Help Suriname’s young Jews visit Israel!

This Shavuot, Jews around the world celebrate the receiving of Torah. Whether we remember the giving of the Torah at Mt. Sinai or engage with Jewish ideas from more modern times, we are blessed with access to an ancient and evolving tradition that brings meaning to our lives.

Yet, there are many people in the world who are thirsty to receive Torah and Jewish teaching, but lack the rabbis, teachers, and access needed to gain a Jewish education. They have not been known or helped by the wider Jewish community. The Jews of Suriname are one such group.

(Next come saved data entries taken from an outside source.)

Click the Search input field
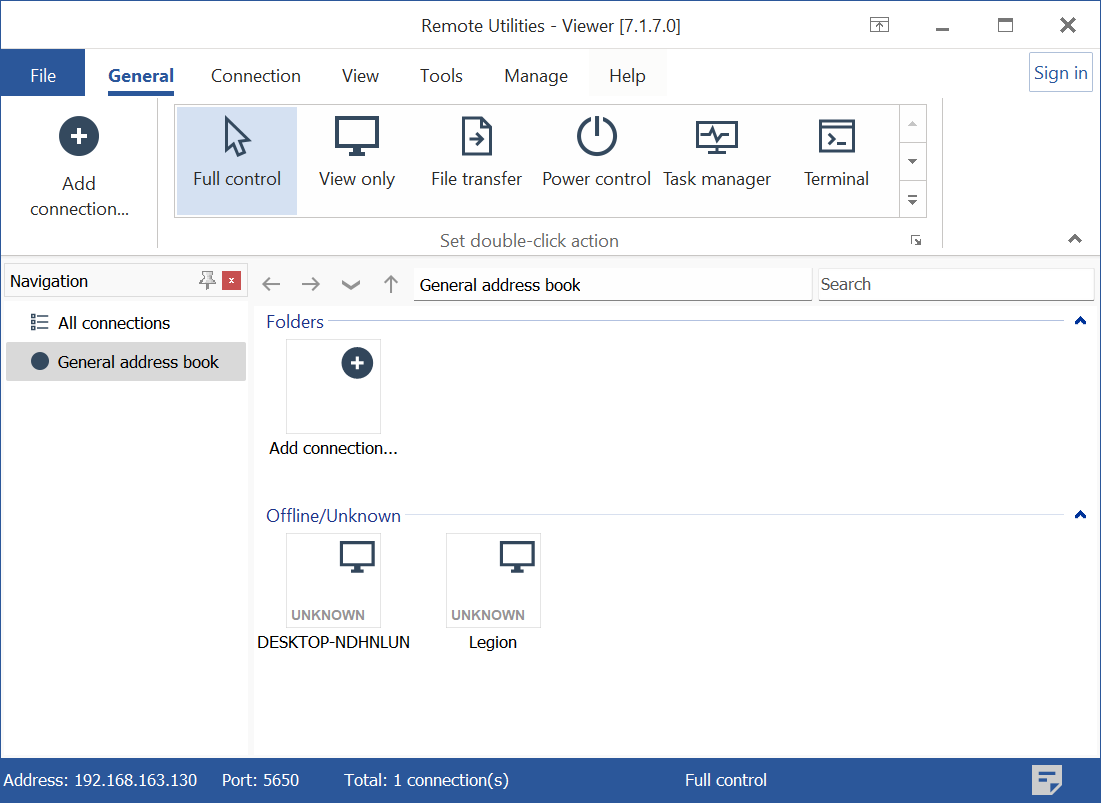The width and height of the screenshot is (1101, 803). pos(955,284)
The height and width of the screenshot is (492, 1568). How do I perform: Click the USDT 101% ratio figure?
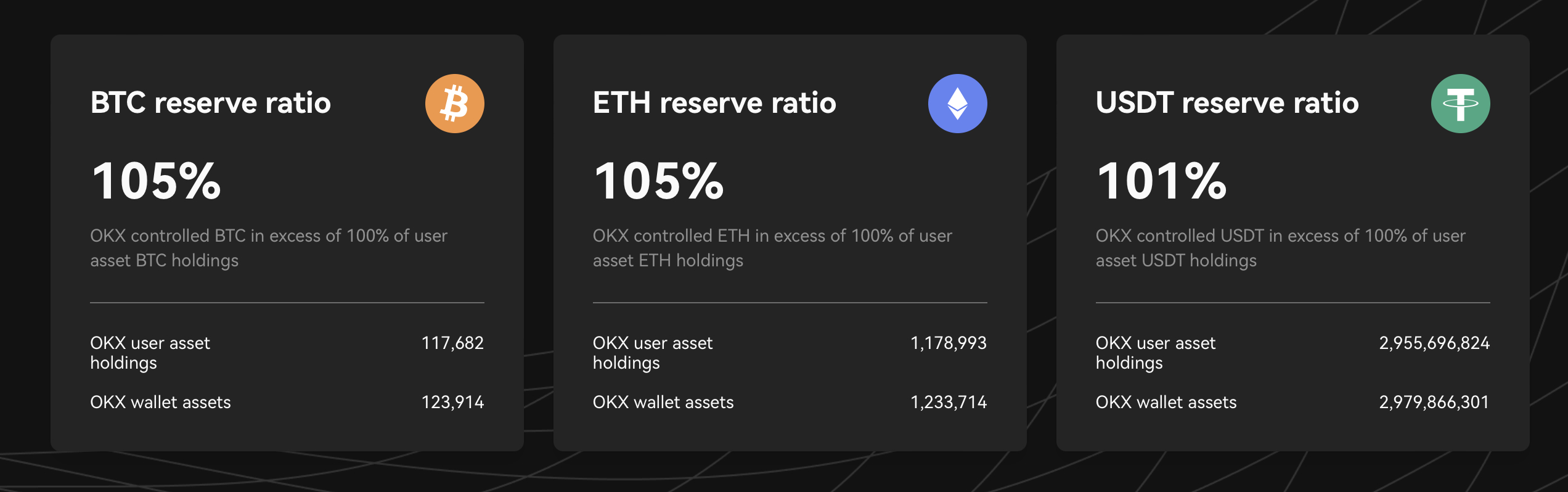(x=1162, y=181)
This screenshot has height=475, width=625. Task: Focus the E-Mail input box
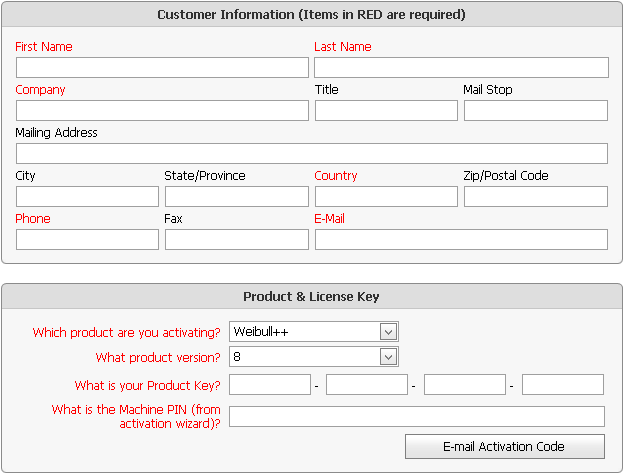click(461, 240)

Suriname, the smallest country in South America, is home to the oldest surviving Jewish community in the Americas. Until recently, the Jewish community was disintegrating. Now, with help from Kulanu volunteers, the Jews of Suriname are working to reconnect with the Jewish past, and with the wider Jewish world.

Photo by Ryan Lee A Fong

In order to support this renaissance, the Jews of Suriname hope to send a group of its young people on Birthright Israel. There, Suriname’s young Jewish leaders will have the opportunity to see Israel, connect with Jews from all over the world, and learn Torah. Then, they are committed to returning to Suriname and bringing back what they have learned in order to strengthen and revitalize their community.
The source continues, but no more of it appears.